The Scots Musical Museum – Opened to Auld Lang Syne. Each copy was annotated by Burns himself.

As well as being one of the most valuable (and unique) items in the RBBM’s collection, our copy of The Scots Musical Museum featuring Burns’ annotations is also one of the most fascinating. The book itself belonged to Burns and subject of the annotation is the famous song ‘Auld Lang Syne’, which Burns rewrote from an old folk song he had collected whilst travelling Scotland. Alongside poetry, the songs and music of his homeland were the other great loves of his life – and he spent a large portion of his last years compiling and re-writing folksongs and melodies.
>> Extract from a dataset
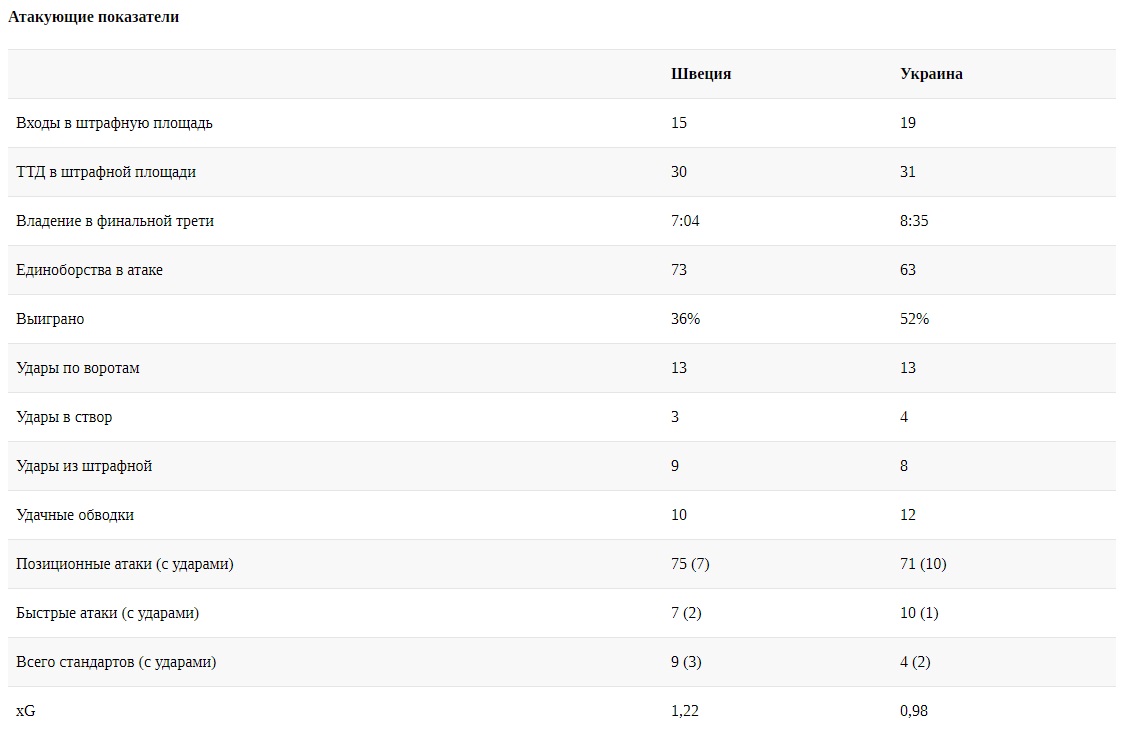Click Sweden's possession value 7:04
1121x730 pixels.
pos(685,221)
The Scots Musical Museum was a major publication; at 6 volumes with 100 songs each it was a hugely positive force in bringing Scottish folk songs and music to the classical repertoire. Other songs and tunes in the collection were contributions and arrangements from composers such as Ludwig van Beethoven and Joseph Hayden (yes, that Beethoven and that Hayden). It is interesting to note that Burn’s songs were found to be more popular than the works of other composers in the Musical Museum, (such as Beethoven specifically) as his work was found to be easier and more accessible for the audience to sing and perform. This was not just a collection of old songs however, as Burns would write new words to the tunes, or entirely different songs to the ancient melodies. Auld Lang Syne, Scots Wha Hae and Green Grow the Rashes, O are known to have much older roots.

In 1786, Robert Burns met James Johnson in Edinburgh and discovered the music engraver shared his passion for old Scots songs and his desire to preserve them. Whilst Burns only contributed 3 songs to the first volume published in 1787, he would eventually contribute about 1/3 of the whole collection as well as have involvement in editing. The final volume was published in 1803.
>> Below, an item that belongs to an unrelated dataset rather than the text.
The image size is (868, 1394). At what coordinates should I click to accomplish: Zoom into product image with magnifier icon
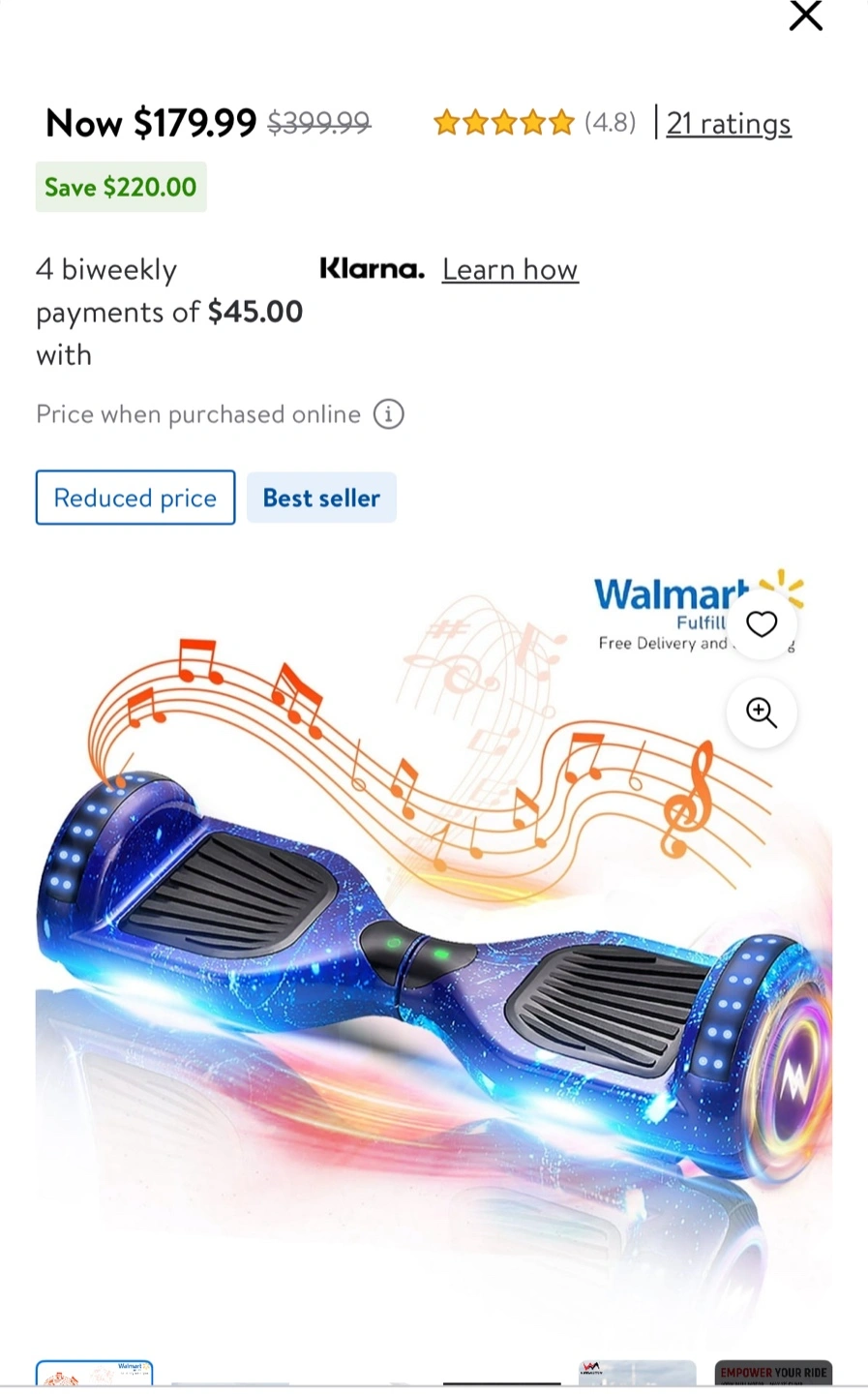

The most fascinating aspect of the book is the blank page full of Burns’ annotations. This was actually a feature of The Scots Musical Museum, as Burns requested that every other page be left blank in order for him to add notes and changes. This in itself, without even reading the alterations or commentary tells us a great deal about the Bard; that he was conscious of the potential of the song or tune to still be improved, a desire to discuss the theory and purpose behind the lyrics and those he had decided against, and even shines a light into his own passion concerning the music and folk traditions of his country.